Il testamento di Cesare - Laboratorio Tantucci versione latino Svetonio

Il testamento di Cesare versione latino Svetonio traduzione libro Il Tantucci Laboratorio 2 pagina 52 numero 33

Exanimis diffugientibus cunctis aliquamdiu iacuit, donec lecticae impositum, dependente brachio, tres servuli domum rettulerunt.

Restò a terra lungamente senza vita mentre tutti erano scappati di qua e di là, finché, adagiatolo su una lettiga, con un braccio abbandonato, tre giovani schiavi lo portarono a casa.

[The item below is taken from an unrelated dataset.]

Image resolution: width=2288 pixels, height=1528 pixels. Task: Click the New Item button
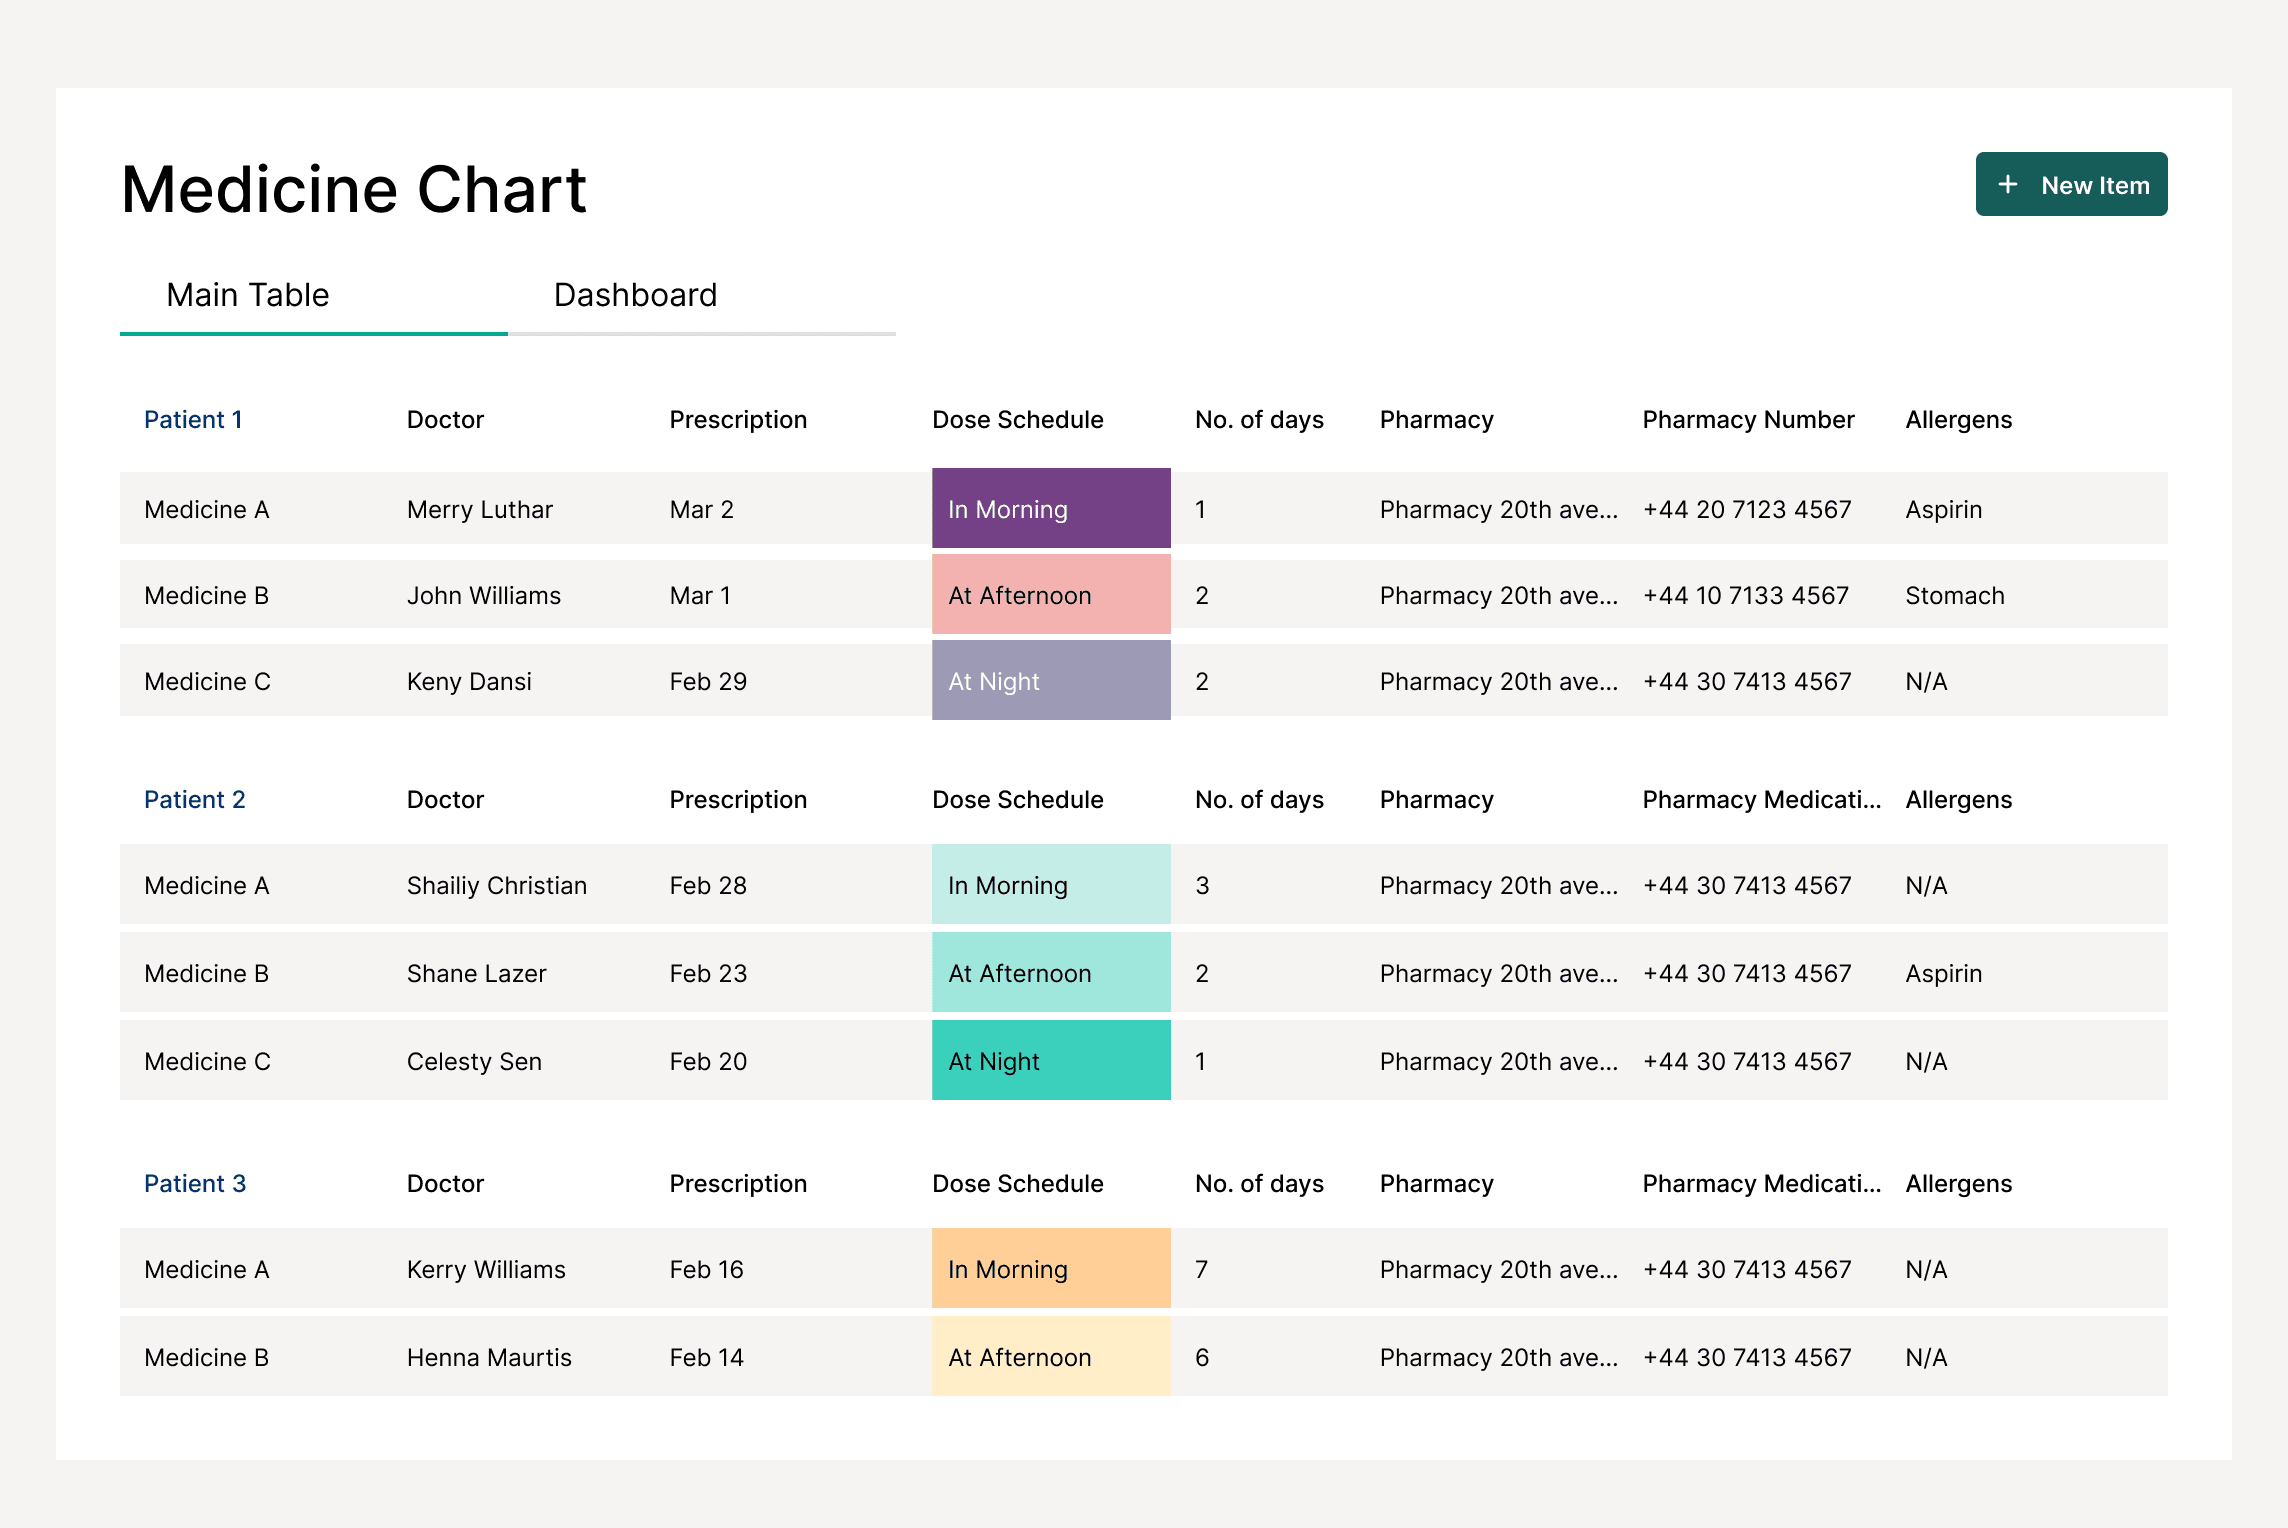point(2070,184)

Secondo quanto riteneva il medico Antistio, non fu trovata tra tutte le ferite nessuna che fosse mortale, se non quella che, al secondo colpo, aveva ricevuto al petto. Vi era stata nei congiurati l'intenzione di trascinare il corpo dell'ucciso fino al Tevere, confiscare i (suoi) beni, annullare i (suoi) atti di governo, ma desistettero per paura del console Marco Antonio e di Lepido, comandante della cavalleria.

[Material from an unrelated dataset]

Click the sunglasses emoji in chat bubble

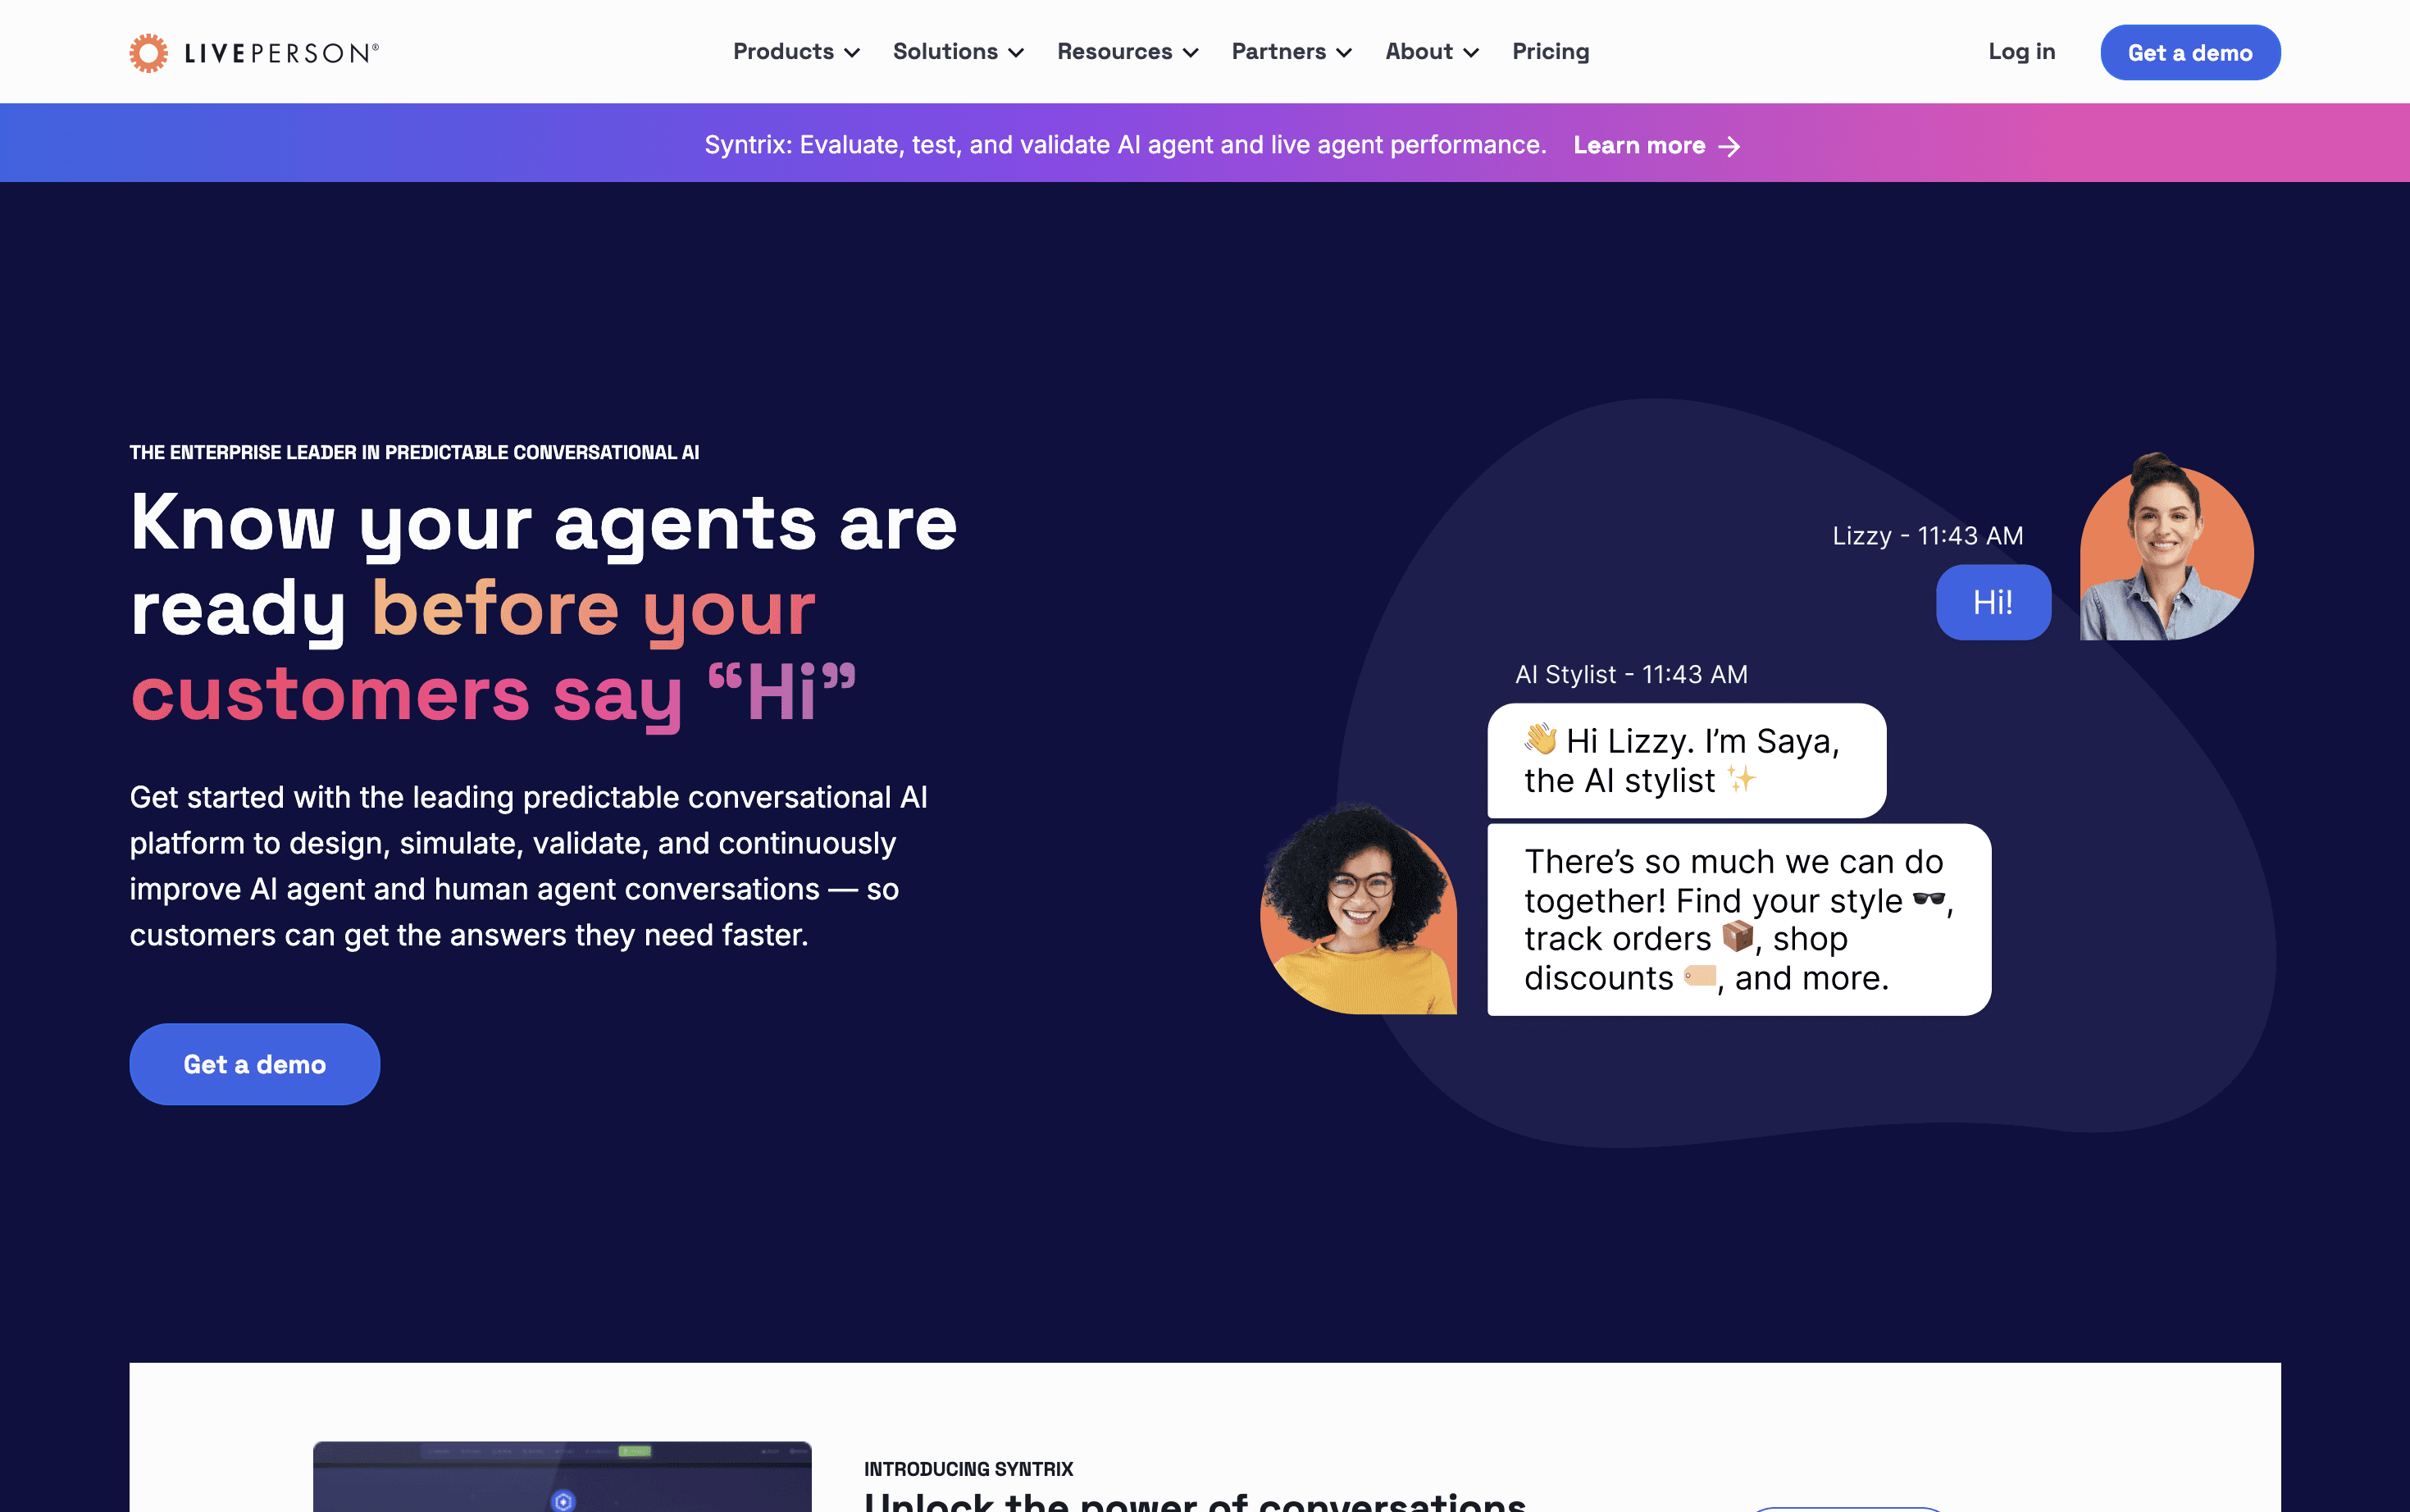[x=1928, y=899]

Per richiesta del suocero Lucio Pisone fu aperto e letto in casa di Antonio il suo testamento, che era stato redatto nelle ultime Idi di Settembre nella sua villa di Labico. Quinto Tuberone riferisce che da lui veniva designato abitualmente come erede, dal suo primo consolato fino all'Inizio della guerra civile, Gneo Pompeo, e che aveva riferito ciò ai soldati in un'adunanza.

Ma nell'ultimo testamento istituì eredi tre nipoti delle sorelle, Caio Ottavio per tre quarti, e Lucio Pinario e Quinto Pedio per la quarta parte residua; in fondo alla tavoletta (su cui scrisse) adottò Caio Ottavio e gli diede anche il suo nome.